These instructions are for a cell phone with Wi-Fi capability. The same method can be used with a Wi‑Fi connected computer.
You must be familiar with how to open the Wi-Fi connection settings on your phone, how to open your phone’s web browser, and how to enter an URL into the browser’s address bar. If unsure, look up these features for your phone using your favorite search engine.
This procedure will temporarily turn the weather display into a Wi-Fi access point. You will connect your cell phone to the display unit’s Wi-Fi signal. Then you will use your cell phone’s web browser to open a web page hosted by the weather display. This is known as a captive portal. After you enter the configuration information into the web page, the weather display will connect to your Wi-Fi network and begin normal operation.
Do not connect the display to a power supply until instructed to do so.
- Have all the configuration information at hand ready to enter:
- Your Wi-Fi name (SSID) and password.
- Your WeatherBit API key. Since this is a very long key it may be easier to use cut and paste to avoid errors. Copy the key from the WeatherBit e-mail.
- Your latitude and longitude in decimal degrees.
- Your choices for the desired clock displays and screen durations and weather units. You can change these later. Suggested initial values are Imperial units, 10 seconds duration, and select both analog and digital clocks.

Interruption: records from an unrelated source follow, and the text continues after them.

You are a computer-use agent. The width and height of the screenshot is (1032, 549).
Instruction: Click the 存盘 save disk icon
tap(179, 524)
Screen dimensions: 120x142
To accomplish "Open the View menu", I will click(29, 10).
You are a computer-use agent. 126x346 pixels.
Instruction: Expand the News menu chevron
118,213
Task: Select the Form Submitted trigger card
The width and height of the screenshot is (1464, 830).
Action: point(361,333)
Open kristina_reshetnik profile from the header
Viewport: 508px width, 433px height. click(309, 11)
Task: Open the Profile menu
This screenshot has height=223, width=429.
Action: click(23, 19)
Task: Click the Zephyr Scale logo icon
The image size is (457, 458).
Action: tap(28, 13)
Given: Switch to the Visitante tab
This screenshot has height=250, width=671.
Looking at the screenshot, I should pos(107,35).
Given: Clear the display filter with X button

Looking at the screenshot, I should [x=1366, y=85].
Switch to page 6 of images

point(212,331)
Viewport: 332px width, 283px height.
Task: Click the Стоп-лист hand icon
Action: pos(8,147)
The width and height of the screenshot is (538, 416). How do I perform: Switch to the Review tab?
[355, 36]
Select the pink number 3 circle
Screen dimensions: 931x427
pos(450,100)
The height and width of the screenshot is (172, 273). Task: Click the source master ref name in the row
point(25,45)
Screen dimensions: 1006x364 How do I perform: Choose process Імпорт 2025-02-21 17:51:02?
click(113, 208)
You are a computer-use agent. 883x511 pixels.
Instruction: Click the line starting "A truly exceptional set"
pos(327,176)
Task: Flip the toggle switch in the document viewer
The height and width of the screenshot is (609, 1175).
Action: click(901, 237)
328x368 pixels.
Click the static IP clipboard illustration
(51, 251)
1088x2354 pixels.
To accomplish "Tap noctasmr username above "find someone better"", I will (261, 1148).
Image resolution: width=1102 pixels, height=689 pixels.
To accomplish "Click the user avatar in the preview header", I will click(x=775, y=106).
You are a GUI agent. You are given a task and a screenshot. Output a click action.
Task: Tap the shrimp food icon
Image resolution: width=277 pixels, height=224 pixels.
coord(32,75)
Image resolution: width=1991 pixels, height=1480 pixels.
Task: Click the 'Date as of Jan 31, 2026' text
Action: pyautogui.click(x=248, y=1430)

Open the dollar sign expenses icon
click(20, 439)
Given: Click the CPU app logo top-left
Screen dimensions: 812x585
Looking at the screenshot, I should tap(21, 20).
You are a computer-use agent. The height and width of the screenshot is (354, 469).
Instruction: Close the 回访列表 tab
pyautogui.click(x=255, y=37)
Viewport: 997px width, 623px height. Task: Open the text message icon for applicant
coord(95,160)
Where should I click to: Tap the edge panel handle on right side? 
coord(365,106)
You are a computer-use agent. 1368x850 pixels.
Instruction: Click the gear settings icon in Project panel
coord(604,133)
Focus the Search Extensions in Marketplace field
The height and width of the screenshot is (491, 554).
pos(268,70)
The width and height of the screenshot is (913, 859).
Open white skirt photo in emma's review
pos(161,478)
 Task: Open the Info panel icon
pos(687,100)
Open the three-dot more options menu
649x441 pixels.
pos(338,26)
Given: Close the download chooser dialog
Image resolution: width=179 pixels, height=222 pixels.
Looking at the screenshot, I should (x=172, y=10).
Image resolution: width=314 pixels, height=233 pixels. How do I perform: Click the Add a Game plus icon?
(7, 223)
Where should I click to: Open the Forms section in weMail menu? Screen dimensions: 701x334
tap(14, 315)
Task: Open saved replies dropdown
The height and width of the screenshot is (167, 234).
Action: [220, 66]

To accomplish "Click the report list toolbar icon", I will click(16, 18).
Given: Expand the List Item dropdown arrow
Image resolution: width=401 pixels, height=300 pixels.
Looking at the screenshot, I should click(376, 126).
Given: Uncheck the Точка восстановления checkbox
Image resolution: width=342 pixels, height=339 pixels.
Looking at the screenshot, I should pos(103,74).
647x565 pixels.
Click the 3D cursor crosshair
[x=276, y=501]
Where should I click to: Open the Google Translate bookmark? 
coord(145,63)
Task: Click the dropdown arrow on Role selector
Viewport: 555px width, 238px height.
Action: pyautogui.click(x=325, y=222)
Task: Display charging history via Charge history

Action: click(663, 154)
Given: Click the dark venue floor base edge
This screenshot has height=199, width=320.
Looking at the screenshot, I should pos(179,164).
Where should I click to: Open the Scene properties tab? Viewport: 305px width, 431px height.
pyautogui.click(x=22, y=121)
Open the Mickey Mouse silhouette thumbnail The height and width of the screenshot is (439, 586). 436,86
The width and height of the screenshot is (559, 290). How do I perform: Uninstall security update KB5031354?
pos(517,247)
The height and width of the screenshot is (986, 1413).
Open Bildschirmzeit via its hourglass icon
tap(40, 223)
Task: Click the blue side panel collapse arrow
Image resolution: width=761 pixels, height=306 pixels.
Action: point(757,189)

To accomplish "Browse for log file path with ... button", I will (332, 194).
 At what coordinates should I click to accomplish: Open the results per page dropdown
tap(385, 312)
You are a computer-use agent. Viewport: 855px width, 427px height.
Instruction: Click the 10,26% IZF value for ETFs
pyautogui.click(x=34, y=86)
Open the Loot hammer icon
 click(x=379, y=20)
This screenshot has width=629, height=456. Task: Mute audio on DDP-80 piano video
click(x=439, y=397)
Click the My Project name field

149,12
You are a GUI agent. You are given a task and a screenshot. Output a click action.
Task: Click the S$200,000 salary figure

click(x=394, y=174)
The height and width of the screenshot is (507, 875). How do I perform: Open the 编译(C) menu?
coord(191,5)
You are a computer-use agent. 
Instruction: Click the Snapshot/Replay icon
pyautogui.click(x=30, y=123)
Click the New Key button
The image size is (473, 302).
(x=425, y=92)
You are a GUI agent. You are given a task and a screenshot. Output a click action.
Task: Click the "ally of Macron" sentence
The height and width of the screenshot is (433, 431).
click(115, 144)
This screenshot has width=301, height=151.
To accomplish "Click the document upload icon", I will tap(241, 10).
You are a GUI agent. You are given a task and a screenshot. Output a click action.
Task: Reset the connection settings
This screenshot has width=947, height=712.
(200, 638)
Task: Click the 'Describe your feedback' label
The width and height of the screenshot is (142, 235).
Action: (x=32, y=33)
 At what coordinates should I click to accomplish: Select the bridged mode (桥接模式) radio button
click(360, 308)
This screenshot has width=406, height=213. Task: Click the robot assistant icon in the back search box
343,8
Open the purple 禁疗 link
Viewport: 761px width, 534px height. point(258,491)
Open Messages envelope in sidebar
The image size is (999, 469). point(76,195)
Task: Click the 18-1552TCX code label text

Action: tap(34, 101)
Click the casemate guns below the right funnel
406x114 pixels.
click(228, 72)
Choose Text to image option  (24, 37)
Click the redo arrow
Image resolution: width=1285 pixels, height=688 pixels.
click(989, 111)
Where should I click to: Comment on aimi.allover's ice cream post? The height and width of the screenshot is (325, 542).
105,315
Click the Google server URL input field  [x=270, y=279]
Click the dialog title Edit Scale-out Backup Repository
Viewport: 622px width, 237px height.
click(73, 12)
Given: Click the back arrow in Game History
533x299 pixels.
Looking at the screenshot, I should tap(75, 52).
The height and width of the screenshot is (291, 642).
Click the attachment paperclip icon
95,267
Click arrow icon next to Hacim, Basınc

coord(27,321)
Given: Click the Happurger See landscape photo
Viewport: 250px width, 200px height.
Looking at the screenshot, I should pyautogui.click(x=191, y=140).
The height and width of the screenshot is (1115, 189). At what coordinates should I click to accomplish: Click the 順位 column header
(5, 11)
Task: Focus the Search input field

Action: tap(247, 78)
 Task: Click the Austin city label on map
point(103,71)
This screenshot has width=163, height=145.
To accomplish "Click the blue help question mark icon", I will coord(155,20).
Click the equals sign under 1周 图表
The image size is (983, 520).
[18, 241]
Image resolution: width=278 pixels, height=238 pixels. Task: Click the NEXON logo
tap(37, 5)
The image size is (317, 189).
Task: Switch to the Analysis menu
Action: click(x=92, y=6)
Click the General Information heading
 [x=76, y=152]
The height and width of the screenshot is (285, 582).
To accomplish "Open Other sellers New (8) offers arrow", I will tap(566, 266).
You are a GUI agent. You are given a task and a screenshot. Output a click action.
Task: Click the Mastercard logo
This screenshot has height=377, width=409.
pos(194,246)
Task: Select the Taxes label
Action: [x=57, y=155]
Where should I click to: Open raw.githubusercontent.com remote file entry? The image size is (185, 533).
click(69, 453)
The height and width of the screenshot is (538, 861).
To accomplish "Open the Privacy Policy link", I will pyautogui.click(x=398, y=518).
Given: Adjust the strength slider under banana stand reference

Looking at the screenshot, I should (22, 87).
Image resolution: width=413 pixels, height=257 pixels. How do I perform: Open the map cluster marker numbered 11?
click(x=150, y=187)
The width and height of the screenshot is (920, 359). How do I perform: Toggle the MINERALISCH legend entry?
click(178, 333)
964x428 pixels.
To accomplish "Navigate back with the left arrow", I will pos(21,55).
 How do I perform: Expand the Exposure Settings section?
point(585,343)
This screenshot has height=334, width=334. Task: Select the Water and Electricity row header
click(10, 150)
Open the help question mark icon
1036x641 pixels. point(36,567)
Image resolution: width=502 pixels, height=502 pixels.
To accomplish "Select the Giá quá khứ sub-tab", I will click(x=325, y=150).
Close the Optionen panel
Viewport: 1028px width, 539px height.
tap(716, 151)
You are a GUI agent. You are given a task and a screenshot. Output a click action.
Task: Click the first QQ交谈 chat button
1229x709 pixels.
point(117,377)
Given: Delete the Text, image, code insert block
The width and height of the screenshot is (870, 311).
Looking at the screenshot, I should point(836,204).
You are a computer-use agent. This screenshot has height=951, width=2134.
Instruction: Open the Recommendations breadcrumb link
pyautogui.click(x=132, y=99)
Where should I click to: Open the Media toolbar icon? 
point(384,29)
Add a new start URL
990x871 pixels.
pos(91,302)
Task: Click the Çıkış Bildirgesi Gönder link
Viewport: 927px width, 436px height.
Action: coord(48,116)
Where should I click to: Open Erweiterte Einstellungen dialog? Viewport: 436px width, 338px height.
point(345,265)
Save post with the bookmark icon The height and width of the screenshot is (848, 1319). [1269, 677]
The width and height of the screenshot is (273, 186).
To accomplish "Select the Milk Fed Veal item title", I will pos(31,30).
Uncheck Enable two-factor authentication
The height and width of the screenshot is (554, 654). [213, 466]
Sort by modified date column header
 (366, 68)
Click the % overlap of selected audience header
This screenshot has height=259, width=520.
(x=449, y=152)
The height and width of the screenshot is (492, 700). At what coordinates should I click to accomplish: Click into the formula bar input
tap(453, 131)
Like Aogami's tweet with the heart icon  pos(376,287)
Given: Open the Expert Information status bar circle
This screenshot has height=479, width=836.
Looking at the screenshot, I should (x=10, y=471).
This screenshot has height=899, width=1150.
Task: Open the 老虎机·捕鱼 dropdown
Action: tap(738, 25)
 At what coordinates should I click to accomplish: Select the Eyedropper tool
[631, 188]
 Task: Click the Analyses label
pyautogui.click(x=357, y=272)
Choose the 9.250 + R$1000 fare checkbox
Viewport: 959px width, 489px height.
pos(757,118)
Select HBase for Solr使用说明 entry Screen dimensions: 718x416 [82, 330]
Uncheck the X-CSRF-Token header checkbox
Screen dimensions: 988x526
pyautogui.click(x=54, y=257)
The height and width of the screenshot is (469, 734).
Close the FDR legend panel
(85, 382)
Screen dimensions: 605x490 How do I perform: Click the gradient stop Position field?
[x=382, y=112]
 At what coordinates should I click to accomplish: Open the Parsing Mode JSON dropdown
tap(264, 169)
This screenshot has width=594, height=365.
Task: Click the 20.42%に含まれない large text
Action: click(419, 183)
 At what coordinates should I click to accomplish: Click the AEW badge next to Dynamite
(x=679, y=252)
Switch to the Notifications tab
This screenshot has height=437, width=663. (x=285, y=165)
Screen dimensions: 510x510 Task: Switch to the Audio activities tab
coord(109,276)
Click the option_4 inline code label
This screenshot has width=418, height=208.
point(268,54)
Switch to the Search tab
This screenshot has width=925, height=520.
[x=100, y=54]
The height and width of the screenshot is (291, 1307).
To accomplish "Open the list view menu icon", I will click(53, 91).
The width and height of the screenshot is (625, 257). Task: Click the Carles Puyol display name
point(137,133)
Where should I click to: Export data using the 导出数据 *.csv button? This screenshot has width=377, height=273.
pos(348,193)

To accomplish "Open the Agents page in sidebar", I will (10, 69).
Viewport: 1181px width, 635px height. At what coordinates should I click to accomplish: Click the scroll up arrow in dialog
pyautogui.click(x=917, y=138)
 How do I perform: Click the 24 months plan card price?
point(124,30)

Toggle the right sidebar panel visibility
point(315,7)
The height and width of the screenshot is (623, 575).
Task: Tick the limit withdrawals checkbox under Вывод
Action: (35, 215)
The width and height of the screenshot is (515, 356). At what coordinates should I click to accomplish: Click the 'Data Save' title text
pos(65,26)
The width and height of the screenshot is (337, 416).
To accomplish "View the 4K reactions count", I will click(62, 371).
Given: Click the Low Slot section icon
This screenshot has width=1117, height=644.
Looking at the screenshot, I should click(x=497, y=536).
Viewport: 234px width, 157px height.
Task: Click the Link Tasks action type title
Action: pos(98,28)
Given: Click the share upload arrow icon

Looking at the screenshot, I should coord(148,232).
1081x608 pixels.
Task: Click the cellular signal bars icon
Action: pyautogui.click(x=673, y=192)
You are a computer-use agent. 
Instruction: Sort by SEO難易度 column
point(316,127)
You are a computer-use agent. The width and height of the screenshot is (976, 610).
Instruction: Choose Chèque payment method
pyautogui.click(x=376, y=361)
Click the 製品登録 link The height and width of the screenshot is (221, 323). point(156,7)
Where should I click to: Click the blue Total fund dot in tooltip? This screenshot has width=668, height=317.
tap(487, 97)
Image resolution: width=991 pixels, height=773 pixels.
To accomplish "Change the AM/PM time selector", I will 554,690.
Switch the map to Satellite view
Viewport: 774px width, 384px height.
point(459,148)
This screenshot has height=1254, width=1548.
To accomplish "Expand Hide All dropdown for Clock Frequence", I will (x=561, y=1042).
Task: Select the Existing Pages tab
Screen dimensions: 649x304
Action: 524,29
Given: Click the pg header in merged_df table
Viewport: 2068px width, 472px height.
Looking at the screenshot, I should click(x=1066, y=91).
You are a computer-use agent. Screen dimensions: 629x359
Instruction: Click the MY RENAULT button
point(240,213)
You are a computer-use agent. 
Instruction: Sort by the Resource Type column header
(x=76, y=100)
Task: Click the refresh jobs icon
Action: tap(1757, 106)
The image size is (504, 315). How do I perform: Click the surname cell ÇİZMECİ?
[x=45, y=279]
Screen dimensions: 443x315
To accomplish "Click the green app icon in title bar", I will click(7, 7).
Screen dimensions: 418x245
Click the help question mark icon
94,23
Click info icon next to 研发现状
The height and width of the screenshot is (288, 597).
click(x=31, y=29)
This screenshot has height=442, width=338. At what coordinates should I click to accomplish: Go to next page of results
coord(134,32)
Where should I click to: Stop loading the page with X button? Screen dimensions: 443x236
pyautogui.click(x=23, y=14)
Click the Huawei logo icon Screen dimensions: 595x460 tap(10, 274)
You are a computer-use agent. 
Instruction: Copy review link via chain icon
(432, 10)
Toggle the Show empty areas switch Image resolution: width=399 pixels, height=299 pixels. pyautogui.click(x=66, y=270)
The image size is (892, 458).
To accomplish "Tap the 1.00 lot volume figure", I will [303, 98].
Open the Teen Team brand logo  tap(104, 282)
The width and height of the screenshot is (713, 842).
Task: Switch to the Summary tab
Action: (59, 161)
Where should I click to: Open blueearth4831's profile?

- Open your phone’s Wi-Fi connection settings. Change the setting for your normal Wi-Fi connection to disable auto-reconnect. Refer to instructions for your phone to learn how to do this.
- Plug the USB cable into a standard 5-volt adapter or power supply. The display will show a splash screen then brief instructions for configuring the unit will appear. You will have four minutes to enter the data. The unit will restart and give you another four minutes if you do not save your selections within that time.
- Observe the list of available networks on your phone. After a brief delay “D1Sdisplay” will appear. Select it and wait for your phone to connect. You may safely ignore any warning that no Internet is available.
- Open your phone’s browser. Enter 192.168.4.1 into the address bar. The WiFiManager page will appear.
- Click on “Configure WiFi”. The configuration entry page will appear. The top part is for your WiFi credentials. Scroll down for your weather credentials. Enter the following information:
- Your Wi-Fi SSID
- Your Wi-Fi password
- Your latitude in decimal degrees. Positive for north latitudes, negative for south latitudes.
- Your longitude in decimal degrees. Positive for east longitudes, negative for west longitudes.
- Select Imperial of Metric units.
- Your choice of clocks. You may choose, none, one, or both.
- Select the duration of each display screen in seconds.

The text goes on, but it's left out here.